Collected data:
--*--

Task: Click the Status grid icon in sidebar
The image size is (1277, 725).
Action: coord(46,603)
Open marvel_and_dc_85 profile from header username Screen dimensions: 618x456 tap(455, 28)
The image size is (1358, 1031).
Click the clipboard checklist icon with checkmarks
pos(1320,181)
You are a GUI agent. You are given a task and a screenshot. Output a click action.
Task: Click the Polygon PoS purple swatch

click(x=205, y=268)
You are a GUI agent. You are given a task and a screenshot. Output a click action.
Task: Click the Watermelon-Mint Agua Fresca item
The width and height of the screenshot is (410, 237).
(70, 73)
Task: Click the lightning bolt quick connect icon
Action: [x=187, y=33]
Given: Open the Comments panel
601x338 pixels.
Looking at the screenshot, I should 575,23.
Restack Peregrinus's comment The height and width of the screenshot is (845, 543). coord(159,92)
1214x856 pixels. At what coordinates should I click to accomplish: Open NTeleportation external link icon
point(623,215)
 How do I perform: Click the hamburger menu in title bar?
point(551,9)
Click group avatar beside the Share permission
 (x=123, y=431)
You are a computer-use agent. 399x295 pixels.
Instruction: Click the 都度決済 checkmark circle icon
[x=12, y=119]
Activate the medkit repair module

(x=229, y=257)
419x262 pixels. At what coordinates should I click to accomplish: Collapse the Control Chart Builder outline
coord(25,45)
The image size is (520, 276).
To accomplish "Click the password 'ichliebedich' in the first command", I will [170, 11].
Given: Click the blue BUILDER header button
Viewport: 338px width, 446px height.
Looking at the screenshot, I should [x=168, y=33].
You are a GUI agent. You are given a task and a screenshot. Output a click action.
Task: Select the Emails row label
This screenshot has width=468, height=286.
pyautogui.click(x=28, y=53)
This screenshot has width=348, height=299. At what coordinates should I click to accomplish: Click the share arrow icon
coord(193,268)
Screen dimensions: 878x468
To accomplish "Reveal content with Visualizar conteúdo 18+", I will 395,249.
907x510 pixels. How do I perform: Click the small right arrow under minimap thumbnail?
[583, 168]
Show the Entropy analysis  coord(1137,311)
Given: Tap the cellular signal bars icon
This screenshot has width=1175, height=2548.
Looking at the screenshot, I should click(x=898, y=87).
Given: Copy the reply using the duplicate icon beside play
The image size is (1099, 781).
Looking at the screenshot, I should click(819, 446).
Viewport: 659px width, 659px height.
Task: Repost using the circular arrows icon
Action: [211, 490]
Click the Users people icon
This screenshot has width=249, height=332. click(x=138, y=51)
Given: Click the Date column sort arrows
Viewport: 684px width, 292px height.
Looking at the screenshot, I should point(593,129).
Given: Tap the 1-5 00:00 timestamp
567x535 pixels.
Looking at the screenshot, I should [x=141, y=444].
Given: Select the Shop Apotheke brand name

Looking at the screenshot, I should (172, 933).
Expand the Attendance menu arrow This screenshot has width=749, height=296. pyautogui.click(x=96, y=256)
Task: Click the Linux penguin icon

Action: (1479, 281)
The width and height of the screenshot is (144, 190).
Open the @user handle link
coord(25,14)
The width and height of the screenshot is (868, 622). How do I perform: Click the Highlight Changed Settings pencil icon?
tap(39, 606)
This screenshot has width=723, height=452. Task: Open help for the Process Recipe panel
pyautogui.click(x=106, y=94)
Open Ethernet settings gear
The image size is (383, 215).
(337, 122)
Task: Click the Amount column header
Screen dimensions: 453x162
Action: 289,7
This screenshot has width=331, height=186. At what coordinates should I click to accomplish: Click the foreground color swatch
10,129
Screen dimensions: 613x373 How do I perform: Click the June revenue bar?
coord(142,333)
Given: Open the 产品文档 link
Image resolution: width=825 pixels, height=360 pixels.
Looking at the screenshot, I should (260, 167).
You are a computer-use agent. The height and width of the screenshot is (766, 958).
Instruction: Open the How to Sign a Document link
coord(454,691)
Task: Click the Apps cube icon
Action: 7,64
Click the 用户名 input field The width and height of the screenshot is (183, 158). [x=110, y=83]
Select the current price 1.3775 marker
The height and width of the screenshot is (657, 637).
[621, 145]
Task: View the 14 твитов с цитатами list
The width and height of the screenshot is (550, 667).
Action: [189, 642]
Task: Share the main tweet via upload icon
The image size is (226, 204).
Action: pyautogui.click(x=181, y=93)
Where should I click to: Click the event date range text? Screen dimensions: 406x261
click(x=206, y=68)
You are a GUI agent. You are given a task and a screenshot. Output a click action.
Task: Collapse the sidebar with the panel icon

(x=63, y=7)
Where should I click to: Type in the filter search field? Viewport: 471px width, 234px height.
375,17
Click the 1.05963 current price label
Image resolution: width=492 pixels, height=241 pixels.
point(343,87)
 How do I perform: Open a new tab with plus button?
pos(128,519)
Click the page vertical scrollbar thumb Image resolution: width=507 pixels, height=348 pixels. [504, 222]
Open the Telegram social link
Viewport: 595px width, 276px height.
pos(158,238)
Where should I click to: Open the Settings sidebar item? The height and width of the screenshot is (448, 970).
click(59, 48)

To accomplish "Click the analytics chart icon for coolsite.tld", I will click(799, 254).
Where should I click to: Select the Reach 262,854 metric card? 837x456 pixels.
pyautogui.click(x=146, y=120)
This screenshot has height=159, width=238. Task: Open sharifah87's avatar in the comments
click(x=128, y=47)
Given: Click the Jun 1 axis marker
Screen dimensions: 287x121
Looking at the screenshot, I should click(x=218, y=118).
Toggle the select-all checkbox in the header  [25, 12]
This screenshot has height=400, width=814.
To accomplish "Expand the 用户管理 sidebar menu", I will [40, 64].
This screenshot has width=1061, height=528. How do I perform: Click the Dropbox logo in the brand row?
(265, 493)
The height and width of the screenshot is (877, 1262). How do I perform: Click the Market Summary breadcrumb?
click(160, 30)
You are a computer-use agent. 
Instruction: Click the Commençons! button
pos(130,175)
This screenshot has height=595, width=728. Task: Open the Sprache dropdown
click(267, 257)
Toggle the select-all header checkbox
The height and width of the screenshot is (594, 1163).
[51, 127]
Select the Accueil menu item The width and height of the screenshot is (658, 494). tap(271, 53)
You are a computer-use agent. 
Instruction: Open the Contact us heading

--*--

Problem:
Repeat the entries exactly as they appear.

Response area:
Task: Click the Status grid icon in sidebar
The image size is (1277, 725).
Action: coord(46,603)
Open marvel_and_dc_85 profile from header username Screen dimensions: 618x456 tap(455, 28)
The image size is (1358, 1031).
Click the clipboard checklist icon with checkmarks
pos(1320,181)
You are a GUI agent. You are given a task and a screenshot. Output a click action.
Task: Click the Polygon PoS purple swatch

click(x=205, y=268)
You are a GUI agent. You are given a task and a screenshot. Output a click action.
Task: Click the Watermelon-Mint Agua Fresca item
The width and height of the screenshot is (410, 237).
(70, 73)
Task: Click the lightning bolt quick connect icon
Action: [x=187, y=33]
Given: Open the Comments panel
601x338 pixels.
Looking at the screenshot, I should 575,23.
Restack Peregrinus's comment The height and width of the screenshot is (845, 543). coord(159,92)
1214x856 pixels. At what coordinates should I click to accomplish: Open NTeleportation external link icon
point(623,215)
 How do I perform: Click the hamburger menu in title bar?
point(551,9)
Click group avatar beside the Share permission
 (x=123, y=431)
You are a computer-use agent. 399x295 pixels.
Instruction: Click the 都度決済 checkmark circle icon
[x=12, y=119]
Activate the medkit repair module

(x=229, y=257)
419x262 pixels. At what coordinates should I click to accomplish: Collapse the Control Chart Builder outline
coord(25,45)
The image size is (520, 276).
To accomplish "Click the password 'ichliebedich' in the first command", I will [170, 11].
Given: Click the blue BUILDER header button
Viewport: 338px width, 446px height.
Looking at the screenshot, I should [x=168, y=33].
You are a GUI agent. You are given a task and a screenshot. Output a click action.
Task: Select the Emails row label
This screenshot has width=468, height=286.
pyautogui.click(x=28, y=53)
This screenshot has width=348, height=299. At what coordinates should I click to accomplish: Click the share arrow icon
coord(193,268)
Screen dimensions: 878x468
To accomplish "Reveal content with Visualizar conteúdo 18+", I will 395,249.
907x510 pixels. How do I perform: Click the small right arrow under minimap thumbnail?
[583, 168]
Show the Entropy analysis  coord(1137,311)
Given: Tap the cellular signal bars icon
This screenshot has width=1175, height=2548.
Looking at the screenshot, I should click(x=898, y=87).
Given: Copy the reply using the duplicate icon beside play
The image size is (1099, 781).
Looking at the screenshot, I should click(819, 446).
Viewport: 659px width, 659px height.
Task: Repost using the circular arrows icon
Action: [211, 490]
Click the Users people icon
This screenshot has width=249, height=332. click(x=138, y=51)
Given: Click the Date column sort arrows
Viewport: 684px width, 292px height.
Looking at the screenshot, I should point(593,129).
Given: Tap the 1-5 00:00 timestamp
567x535 pixels.
Looking at the screenshot, I should [x=141, y=444].
Given: Select the Shop Apotheke brand name

Looking at the screenshot, I should (172, 933).
Expand the Attendance menu arrow This screenshot has width=749, height=296. pyautogui.click(x=96, y=256)
Task: Click the Linux penguin icon

Action: (1479, 281)
The width and height of the screenshot is (144, 190).
Open the @user handle link
coord(25,14)
The width and height of the screenshot is (868, 622). How do I perform: Click the Highlight Changed Settings pencil icon?
tap(39, 606)
This screenshot has width=723, height=452. Task: Open help for the Process Recipe panel
pyautogui.click(x=106, y=94)
Open Ethernet settings gear
The image size is (383, 215).
(337, 122)
Task: Click the Amount column header
Screen dimensions: 453x162
Action: 289,7
This screenshot has width=331, height=186. At what coordinates should I click to accomplish: Click the foreground color swatch
10,129
Screen dimensions: 613x373 How do I perform: Click the June revenue bar?
coord(142,333)
Given: Open the 产品文档 link
Image resolution: width=825 pixels, height=360 pixels.
Looking at the screenshot, I should (260, 167).
You are a computer-use agent. The height and width of the screenshot is (766, 958).
Instruction: Open the How to Sign a Document link
coord(454,691)
Task: Click the Apps cube icon
Action: 7,64
Click the 用户名 input field The width and height of the screenshot is (183, 158). [x=110, y=83]
Select the current price 1.3775 marker
The height and width of the screenshot is (657, 637).
[621, 145]
Task: View the 14 твитов с цитатами list
The width and height of the screenshot is (550, 667).
Action: [189, 642]
Task: Share the main tweet via upload icon
The image size is (226, 204).
Action: pyautogui.click(x=181, y=93)
Where should I click to: Click the event date range text? Screen dimensions: 406x261
click(x=206, y=68)
You are a GUI agent. You are given a task and a screenshot. Output a click action.
Task: Collapse the sidebar with the panel icon

(x=63, y=7)
Where should I click to: Type in the filter search field? Viewport: 471px width, 234px height.
375,17
Click the 1.05963 current price label
Image resolution: width=492 pixels, height=241 pixels.
point(343,87)
 How do I perform: Open a new tab with plus button?
pos(128,519)
Click the page vertical scrollbar thumb Image resolution: width=507 pixels, height=348 pixels. [504, 222]
Open the Telegram social link
Viewport: 595px width, 276px height.
pos(158,238)
Where should I click to: Open the Settings sidebar item? The height and width of the screenshot is (448, 970).
click(59, 48)

To accomplish "Click the analytics chart icon for coolsite.tld", I will click(799, 254).
Where should I click to: Select the Reach 262,854 metric card? 837x456 pixels.
pyautogui.click(x=146, y=120)
This screenshot has height=159, width=238. Task: Open sharifah87's avatar in the comments
click(x=128, y=47)
Given: Click the Jun 1 axis marker
Screen dimensions: 287x121
Looking at the screenshot, I should click(x=218, y=118).
Toggle the select-all checkbox in the header  [25, 12]
This screenshot has height=400, width=814.
To accomplish "Expand the 用户管理 sidebar menu", I will [40, 64].
This screenshot has width=1061, height=528. How do I perform: Click the Dropbox logo in the brand row?
(265, 493)
The height and width of the screenshot is (877, 1262). How do I perform: Click the Market Summary breadcrumb?
click(160, 30)
You are a computer-use agent. 
Instruction: Click the Commençons! button
pos(130,175)
This screenshot has height=595, width=728. Task: Open the Sprache dropdown
click(267, 257)
Toggle the select-all header checkbox
The height and width of the screenshot is (594, 1163).
[51, 127]
Select the Accueil menu item The width and height of the screenshot is (658, 494). tap(271, 53)
You are a computer-use agent. 
Instruction: Open the Contact us heading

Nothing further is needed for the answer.